_The input_.
┌──
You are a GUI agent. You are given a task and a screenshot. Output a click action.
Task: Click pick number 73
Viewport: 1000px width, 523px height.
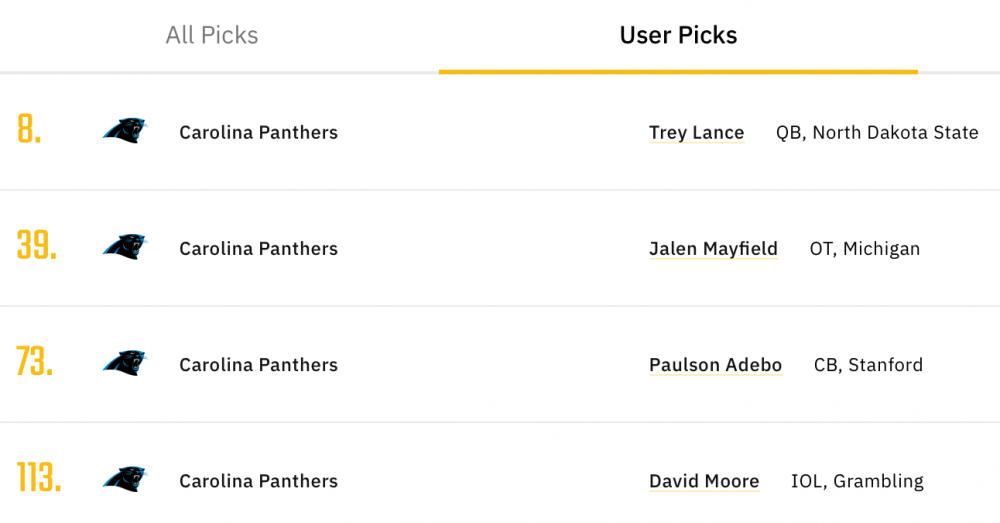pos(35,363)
└──
┌──
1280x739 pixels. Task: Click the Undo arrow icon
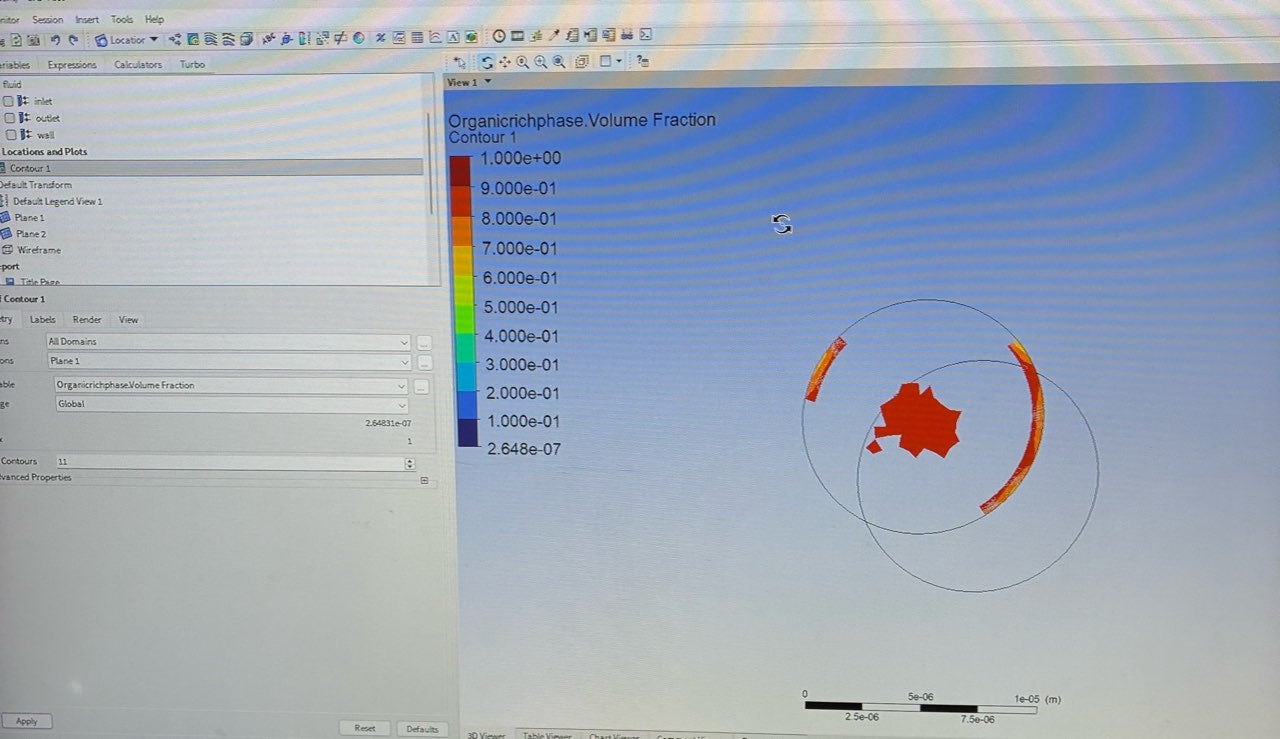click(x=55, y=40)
└──
_Task brief_.
Copy the items above word for word, from the line containing "You are a GUI" through the line containing "pos(35,363)", with both of those lines included. Leave the pictures out.

_Solved problem_.
You are a GUI agent. You are given a task and a screenshot. Output a click action.
Task: Click pick number 73
Viewport: 1000px width, 523px height.
pos(35,363)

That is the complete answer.